## EXERCISE AIM
Every record is to be returned as written, with no omissions.

## MATERIAL PROVIDED

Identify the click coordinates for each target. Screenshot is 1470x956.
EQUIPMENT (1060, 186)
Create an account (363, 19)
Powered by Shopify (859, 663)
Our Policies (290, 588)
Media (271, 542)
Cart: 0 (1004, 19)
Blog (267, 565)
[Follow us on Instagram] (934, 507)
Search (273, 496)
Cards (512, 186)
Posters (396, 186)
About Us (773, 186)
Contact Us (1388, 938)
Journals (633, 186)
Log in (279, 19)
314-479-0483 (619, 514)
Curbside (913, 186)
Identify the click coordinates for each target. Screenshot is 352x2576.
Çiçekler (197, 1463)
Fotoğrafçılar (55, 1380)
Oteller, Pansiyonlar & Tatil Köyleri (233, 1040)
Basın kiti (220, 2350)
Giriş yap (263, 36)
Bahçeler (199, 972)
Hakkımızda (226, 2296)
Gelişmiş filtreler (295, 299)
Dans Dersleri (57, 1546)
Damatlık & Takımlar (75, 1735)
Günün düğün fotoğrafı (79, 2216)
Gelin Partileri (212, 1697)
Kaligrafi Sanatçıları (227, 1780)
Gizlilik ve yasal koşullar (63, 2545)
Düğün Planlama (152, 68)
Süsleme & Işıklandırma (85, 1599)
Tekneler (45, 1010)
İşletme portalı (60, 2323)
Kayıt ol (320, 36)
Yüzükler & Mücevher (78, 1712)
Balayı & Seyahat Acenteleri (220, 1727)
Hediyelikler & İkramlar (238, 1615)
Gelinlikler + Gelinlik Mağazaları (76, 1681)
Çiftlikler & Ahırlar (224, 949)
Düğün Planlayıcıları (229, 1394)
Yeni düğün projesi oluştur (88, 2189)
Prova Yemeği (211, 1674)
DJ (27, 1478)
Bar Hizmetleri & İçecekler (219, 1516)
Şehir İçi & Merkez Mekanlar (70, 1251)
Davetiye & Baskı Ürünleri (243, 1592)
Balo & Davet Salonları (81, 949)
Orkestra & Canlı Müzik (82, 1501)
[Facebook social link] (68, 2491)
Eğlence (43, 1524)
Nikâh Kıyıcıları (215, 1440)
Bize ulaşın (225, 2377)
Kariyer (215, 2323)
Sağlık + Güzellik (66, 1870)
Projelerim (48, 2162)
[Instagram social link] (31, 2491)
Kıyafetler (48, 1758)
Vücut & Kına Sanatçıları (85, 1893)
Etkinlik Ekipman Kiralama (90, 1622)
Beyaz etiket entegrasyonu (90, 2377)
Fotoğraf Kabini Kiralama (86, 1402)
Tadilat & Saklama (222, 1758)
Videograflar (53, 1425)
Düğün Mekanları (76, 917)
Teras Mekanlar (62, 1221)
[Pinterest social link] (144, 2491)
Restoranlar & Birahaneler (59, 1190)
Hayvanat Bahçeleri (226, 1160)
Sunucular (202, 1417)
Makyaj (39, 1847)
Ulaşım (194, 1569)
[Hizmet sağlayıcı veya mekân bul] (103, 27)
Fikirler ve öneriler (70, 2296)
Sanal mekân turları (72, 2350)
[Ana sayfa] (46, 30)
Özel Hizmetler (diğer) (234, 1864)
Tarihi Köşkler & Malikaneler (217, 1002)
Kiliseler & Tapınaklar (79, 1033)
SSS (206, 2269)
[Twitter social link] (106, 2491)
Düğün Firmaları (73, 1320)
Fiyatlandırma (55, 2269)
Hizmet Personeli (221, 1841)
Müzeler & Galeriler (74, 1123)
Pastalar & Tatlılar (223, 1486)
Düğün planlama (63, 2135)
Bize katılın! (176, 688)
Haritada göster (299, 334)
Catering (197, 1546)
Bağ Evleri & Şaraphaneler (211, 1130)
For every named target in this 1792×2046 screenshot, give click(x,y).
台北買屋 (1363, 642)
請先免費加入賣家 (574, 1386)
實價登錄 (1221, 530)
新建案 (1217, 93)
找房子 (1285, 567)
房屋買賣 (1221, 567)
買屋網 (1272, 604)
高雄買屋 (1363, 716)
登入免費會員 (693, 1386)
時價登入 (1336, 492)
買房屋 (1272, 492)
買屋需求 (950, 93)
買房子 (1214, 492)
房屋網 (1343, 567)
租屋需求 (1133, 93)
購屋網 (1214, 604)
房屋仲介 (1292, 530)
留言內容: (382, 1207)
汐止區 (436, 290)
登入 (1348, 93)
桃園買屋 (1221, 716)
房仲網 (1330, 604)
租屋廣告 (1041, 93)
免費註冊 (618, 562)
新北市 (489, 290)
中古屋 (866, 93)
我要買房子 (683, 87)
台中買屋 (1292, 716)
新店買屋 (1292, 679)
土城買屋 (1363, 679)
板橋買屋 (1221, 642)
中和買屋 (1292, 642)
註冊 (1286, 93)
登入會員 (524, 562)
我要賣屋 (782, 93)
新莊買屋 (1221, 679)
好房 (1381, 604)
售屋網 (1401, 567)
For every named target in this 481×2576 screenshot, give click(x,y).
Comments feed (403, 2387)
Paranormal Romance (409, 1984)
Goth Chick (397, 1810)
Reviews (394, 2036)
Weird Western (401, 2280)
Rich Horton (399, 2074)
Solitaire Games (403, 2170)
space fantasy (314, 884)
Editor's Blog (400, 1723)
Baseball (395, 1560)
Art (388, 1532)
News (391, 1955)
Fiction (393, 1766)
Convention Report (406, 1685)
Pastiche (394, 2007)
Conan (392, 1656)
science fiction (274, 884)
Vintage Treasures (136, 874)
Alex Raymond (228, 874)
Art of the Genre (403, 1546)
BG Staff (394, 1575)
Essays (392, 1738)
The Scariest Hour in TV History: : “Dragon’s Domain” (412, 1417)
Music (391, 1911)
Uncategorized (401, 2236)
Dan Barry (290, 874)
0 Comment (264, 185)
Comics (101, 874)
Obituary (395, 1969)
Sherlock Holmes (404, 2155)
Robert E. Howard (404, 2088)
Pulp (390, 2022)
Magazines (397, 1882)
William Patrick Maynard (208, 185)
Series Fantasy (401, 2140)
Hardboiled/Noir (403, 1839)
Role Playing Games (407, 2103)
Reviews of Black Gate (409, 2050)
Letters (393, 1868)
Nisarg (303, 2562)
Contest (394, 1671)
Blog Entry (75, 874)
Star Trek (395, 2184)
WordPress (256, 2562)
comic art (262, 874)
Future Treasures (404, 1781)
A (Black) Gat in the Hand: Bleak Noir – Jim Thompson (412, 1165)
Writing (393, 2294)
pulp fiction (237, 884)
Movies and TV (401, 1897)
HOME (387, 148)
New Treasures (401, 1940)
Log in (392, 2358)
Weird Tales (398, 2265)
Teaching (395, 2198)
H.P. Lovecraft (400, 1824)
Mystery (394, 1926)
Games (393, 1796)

## RESPONSE AREA
Identify the click coordinates for each target. Screenshot is 1470x956.
EQUIPMENT (1060, 186)
Create an account (363, 19)
Powered by Shopify (859, 663)
Our Policies (290, 588)
Media (271, 542)
Cart: 0 (1004, 19)
Blog (267, 565)
[Follow us on Instagram] (934, 507)
Search (273, 496)
Cards (512, 186)
Posters (396, 186)
About Us (773, 186)
Contact Us (1388, 938)
Journals (633, 186)
Log in (279, 19)
314-479-0483 (619, 514)
Curbside (913, 186)
Identify the click coordinates for each target. Screenshot is 352x2576.
Çiçekler (197, 1463)
Fotoğrafçılar (55, 1380)
Oteller, Pansiyonlar & Tatil Köyleri (233, 1040)
Basın kiti (220, 2350)
Giriş yap (263, 36)
Bahçeler (199, 972)
Hakkımızda (226, 2296)
Gelişmiş filtreler (295, 299)
Dans Dersleri (57, 1546)
Damatlık & Takımlar (75, 1735)
Günün düğün fotoğrafı (79, 2216)
Gelin Partileri (212, 1697)
Kaligrafi Sanatçıları (227, 1780)
Gizlilik ve yasal koşullar (63, 2545)
Düğün Planlama (152, 68)
Süsleme & Işıklandırma (85, 1599)
Tekneler (45, 1010)
İşletme portalı (60, 2323)
Kayıt ol (320, 36)
Yüzükler & Mücevher (78, 1712)
Balayı & Seyahat Acenteleri (220, 1727)
Hediyelikler & İkramlar (238, 1615)
Gelinlikler + Gelinlik Mağazaları (76, 1681)
Çiftlikler & Ahırlar (224, 949)
Düğün Planlayıcıları (229, 1394)
Yeni düğün projesi oluştur (88, 2189)
Prova Yemeği (211, 1674)
DJ (27, 1478)
Bar Hizmetleri & İçecekler (219, 1516)
Şehir İçi & Merkez Mekanlar (70, 1251)
Davetiye & Baskı Ürünleri (243, 1592)
Balo & Davet Salonları (81, 949)
Orkestra & Canlı Müzik (82, 1501)
[Facebook social link] (68, 2491)
Eğlence (43, 1524)
Nikâh Kıyıcıları (215, 1440)
Bize ulaşın (225, 2377)
Kariyer (215, 2323)
Sağlık + Güzellik (66, 1870)
Projelerim (48, 2162)
[Instagram social link] (31, 2491)
Kıyafetler (48, 1758)
Vücut & Kına Sanatçıları (85, 1893)
Etkinlik Ekipman Kiralama (90, 1622)
Beyaz etiket entegrasyonu (90, 2377)
Fotoğraf Kabini Kiralama (86, 1402)
Tadilat & Saklama (222, 1758)
Videograflar (53, 1425)
Düğün Mekanları (76, 917)
Teras Mekanlar (62, 1221)
[Pinterest social link] (144, 2491)
Restoranlar & Birahaneler (59, 1190)
Hayvanat Bahçeleri (226, 1160)
Sunucular (202, 1417)
Makyaj (39, 1847)
Ulaşım (194, 1569)
[Hizmet sağlayıcı veya mekân bul] (103, 27)
Fikirler ve öneriler (70, 2296)
Sanal mekân turları (72, 2350)
[Ana sayfa] (46, 30)
Özel Hizmetler (diğer) (234, 1864)
Tarihi Köşkler & Malikaneler (217, 1002)
Kiliseler & Tapınaklar (79, 1033)
SSS (206, 2269)
[Twitter social link] (106, 2491)
Düğün Firmaları (73, 1320)
Fiyatlandırma (55, 2269)
Hizmet Personeli (221, 1841)
Müzeler & Galeriler (74, 1123)
Pastalar & Tatlılar (223, 1486)
Düğün planlama (63, 2135)
Bize katılın! (176, 688)
Haritada göster (299, 334)
Catering (197, 1546)
Bağ Evleri & Şaraphaneler (211, 1130)
For every named target in this 1792×2046 screenshot, give click(x,y).
台北買屋 (1363, 642)
請先免費加入賣家 (574, 1386)
實價登錄 (1221, 530)
新建案 (1217, 93)
找房子 (1285, 567)
房屋買賣 (1221, 567)
買屋網 (1272, 604)
高雄買屋 (1363, 716)
登入免費會員 (693, 1386)
時價登入 (1336, 492)
買房屋 (1272, 492)
買屋需求 (950, 93)
買房子 (1214, 492)
房屋網 (1343, 567)
租屋需求 (1133, 93)
購屋網 (1214, 604)
房屋仲介 (1292, 530)
留言內容: (382, 1207)
汐止區 (436, 290)
登入 (1348, 93)
桃園買屋 (1221, 716)
房仲網 (1330, 604)
租屋廣告 (1041, 93)
免費註冊 (618, 562)
新北市 (489, 290)
中古屋 (866, 93)
我要買房子 (683, 87)
台中買屋 (1292, 716)
新店買屋 (1292, 679)
土城買屋 (1363, 679)
板橋買屋 (1221, 642)
中和買屋 (1292, 642)
註冊 (1286, 93)
登入會員 (524, 562)
我要賣屋 (782, 93)
新莊買屋 (1221, 679)
好房 (1381, 604)
售屋網 (1401, 567)
For every named target in this 481×2576 screenshot, give click(x,y).
Comments feed (403, 2387)
Paranormal Romance (409, 1984)
Goth Chick (397, 1810)
Reviews (394, 2036)
Weird Western (401, 2280)
Rich Horton (399, 2074)
Solitaire Games (403, 2170)
space fantasy (314, 884)
Editor's Blog (400, 1723)
Baseball (395, 1560)
Art (388, 1532)
News (391, 1955)
Fiction (393, 1766)
Convention Report (406, 1685)
Pastiche (394, 2007)
Conan (392, 1656)
science fiction (274, 884)
Vintage Treasures (136, 874)
Alex Raymond (228, 874)
Art of the Genre (403, 1546)
BG Staff (394, 1575)
Essays (392, 1738)
The Scariest Hour in TV History: : “Dragon’s Domain” (412, 1417)
Music (391, 1911)
Uncategorized (401, 2236)
Dan Barry (290, 874)
0 Comment (264, 185)
Comics (101, 874)
Obituary (395, 1969)
Sherlock Holmes (404, 2155)
Robert E. Howard (404, 2088)
Pulp (390, 2022)
Magazines (397, 1882)
William Patrick Maynard (208, 185)
Series Fantasy (401, 2140)
Hardboiled/Noir (403, 1839)
Role Playing Games (407, 2103)
Reviews of Black Gate (409, 2050)
Letters (393, 1868)
Nisarg (303, 2562)
Contest (394, 1671)
Blog Entry (75, 874)
Star Trek (395, 2184)
WordPress (256, 2562)
comic art (262, 874)
Future Treasures (404, 1781)
A (Black) Gat in the Hand: Bleak Noir – Jim Thompson (412, 1165)
Writing (393, 2294)
pulp fiction (237, 884)
Movies and TV (401, 1897)
HOME (387, 148)
New Treasures (401, 1940)
Log in (392, 2358)
Weird Tales (398, 2265)
Teaching (395, 2198)
H.P. Lovecraft (400, 1824)
Mystery (394, 1926)
Games (393, 1796)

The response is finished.